IEM Investors Still Believe Obama Will Be Democratic Nominee
As of 9 a.m. CDT Monday, Obama's contracts were selling for 75 cents, which means IEM investors believe there is a 75 percent probability that Obama will be the Democratic presidential nominee. Meanwhile, a contract for Clinton was selling at 21 cents.
Obama has held a significant lead on the Democratic nomination market since the day after February's Super Tuesday elections, when Clinton announced she was loaning her campaign $5 million. Since then, the price of an Obama contract has reached as high as 85 cents, while Clinton's contracts have touched as low as 11 cents.
More than 1.65 million contracts have changed hands on the IEM's two nomination markets since trading began in March 2007.
Meanwhile, on the IEM's Presidential Election Winner Take All market, investors still give the edge to whoever the Democratic nominee is in the race against presumptive Republican nominee John McCain. As of 9 a.m. Monday, a contract for the Democratic nominee was trading at 54 cents, meaning investors believe there is a 54 percent probability the Democratic candidate will win the popular vote count in the November general election. A contract for the Republican nominee -- presumably McCain -- was trading at 45.5 cents.

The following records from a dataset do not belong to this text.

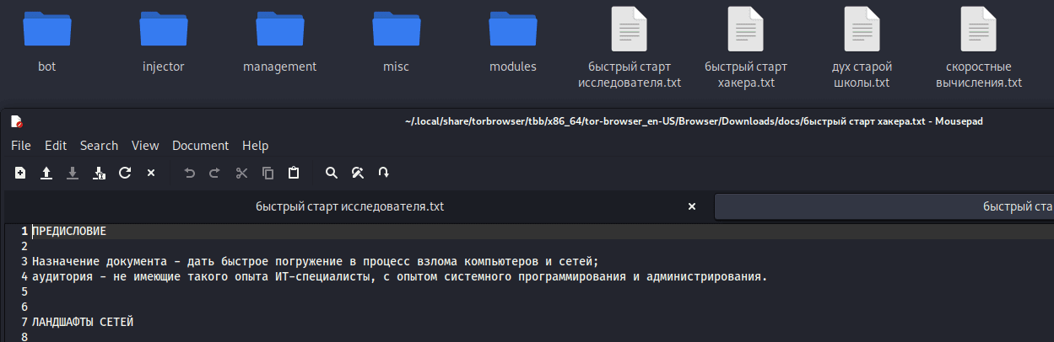The width and height of the screenshot is (1054, 342).
Task: Close the current file via toolbar X icon
Action: pyautogui.click(x=151, y=173)
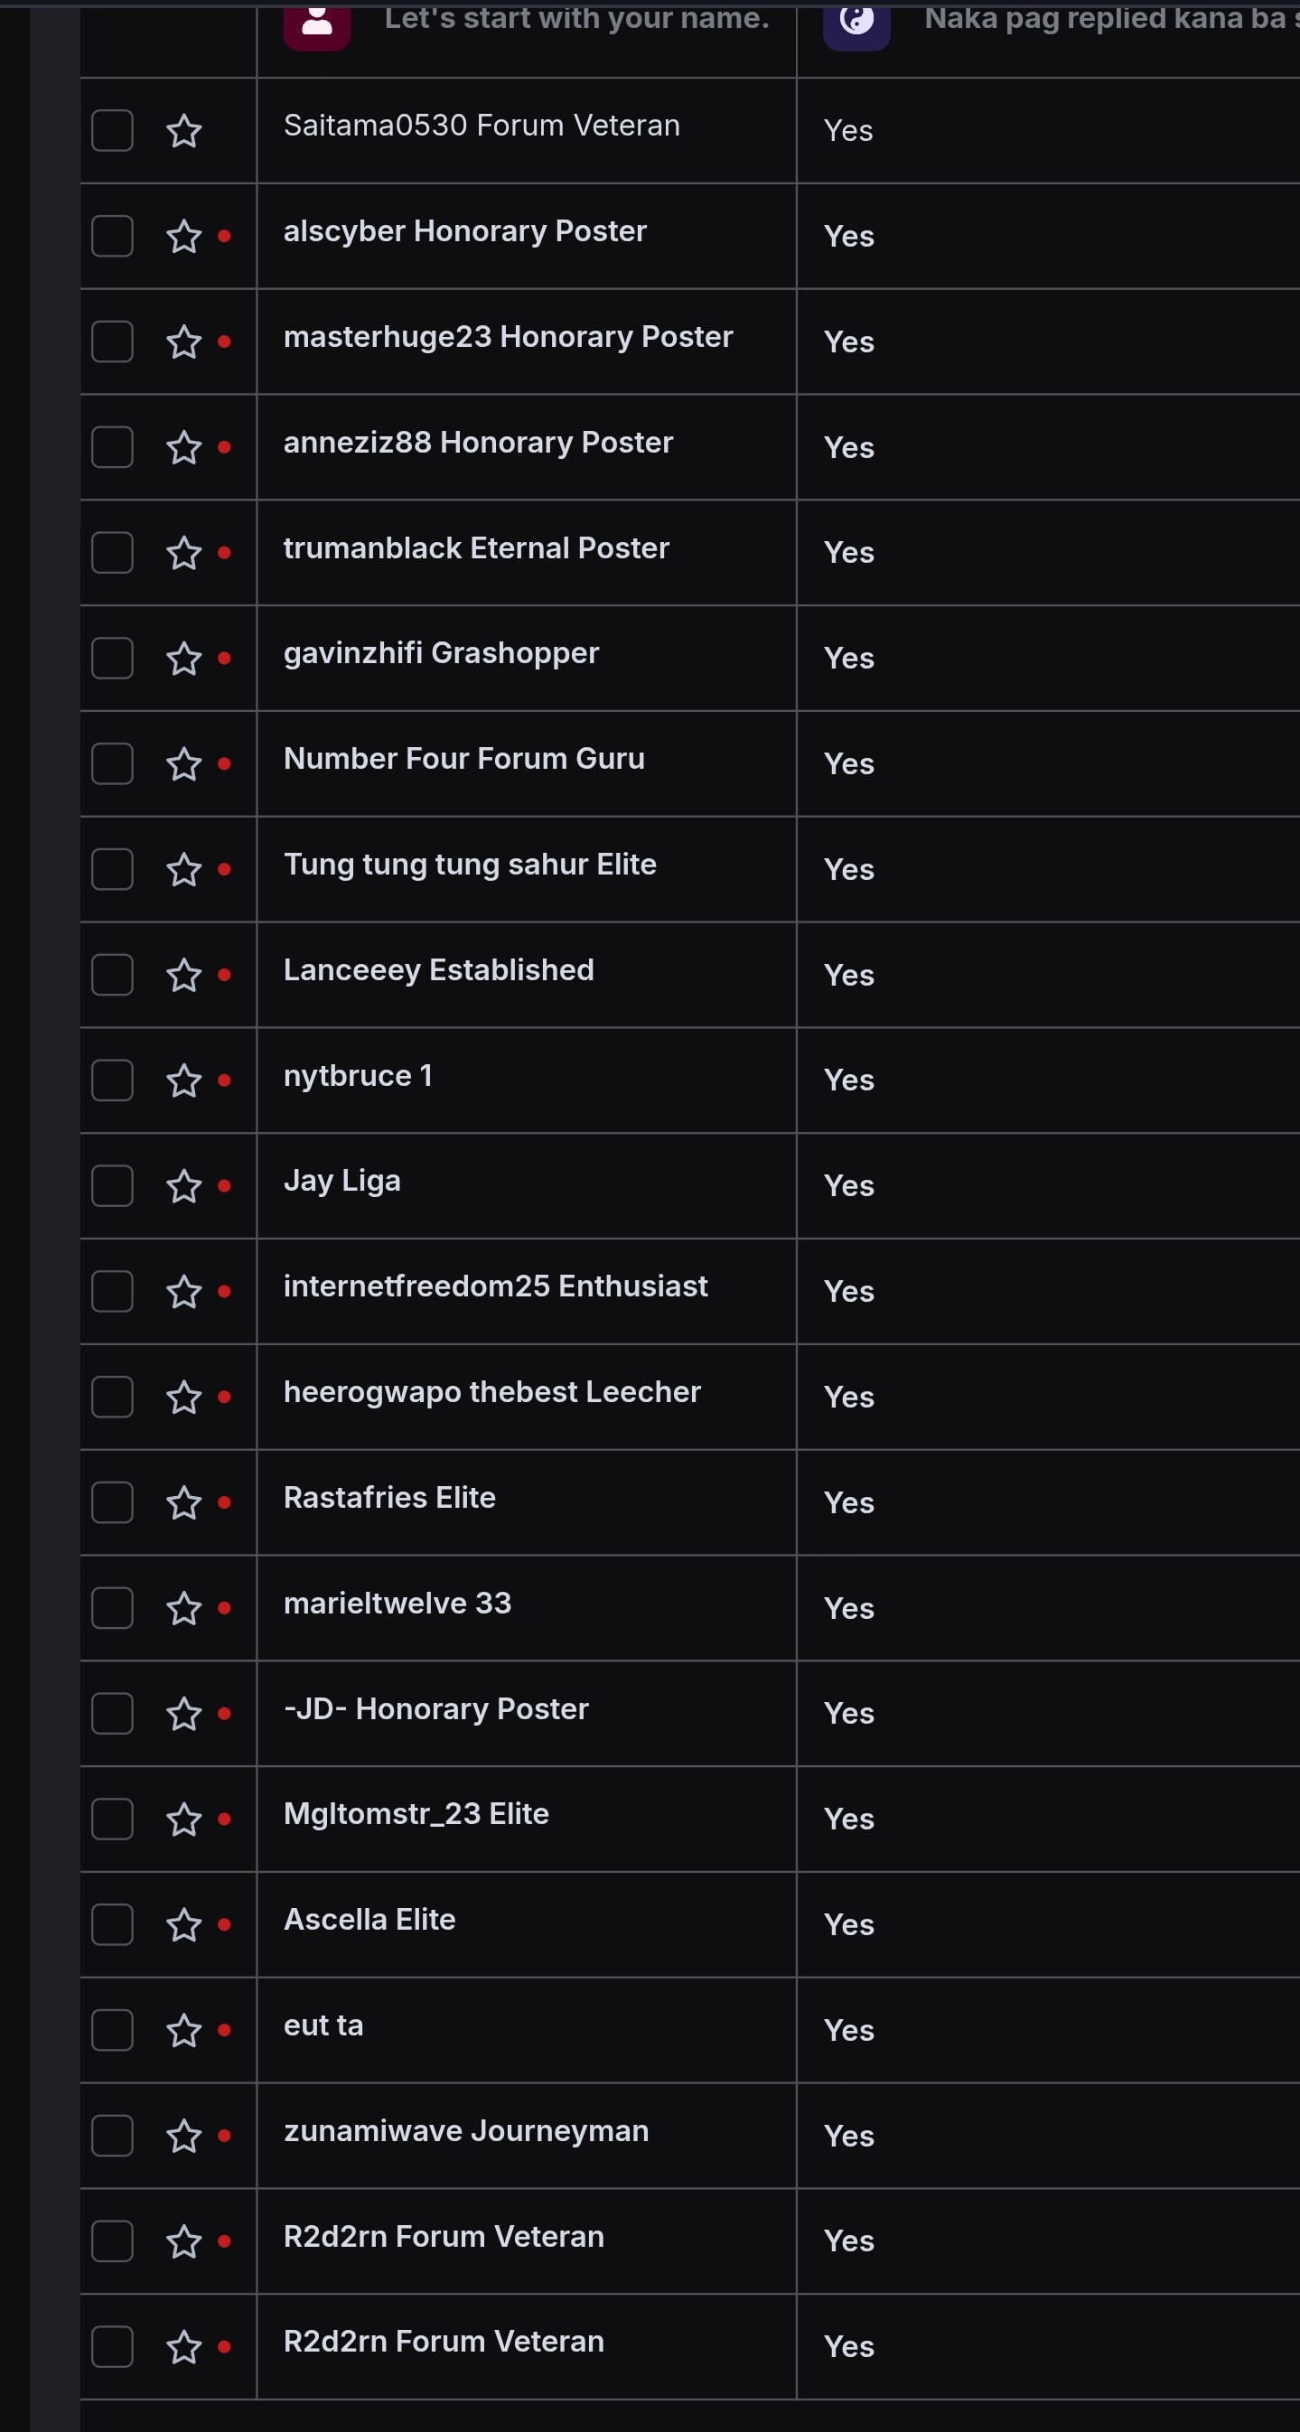Screen dimensions: 1300x2432
Task: Click the person icon in name column header
Action: pos(317,23)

The Iowa Electronic Markets is a real-money political futures prediction market operated by professors in the University of Iowa's Tippie College of Business. Begun in 1988, the IEM is a research and teaching tool that has achieved an impressive prediction record, substantially superior to alternative mechanisms such as opinion polls. Such markets have been significantly more accurate than traditional tools in predicting outcomes ranging from political election results to movie box office receipts.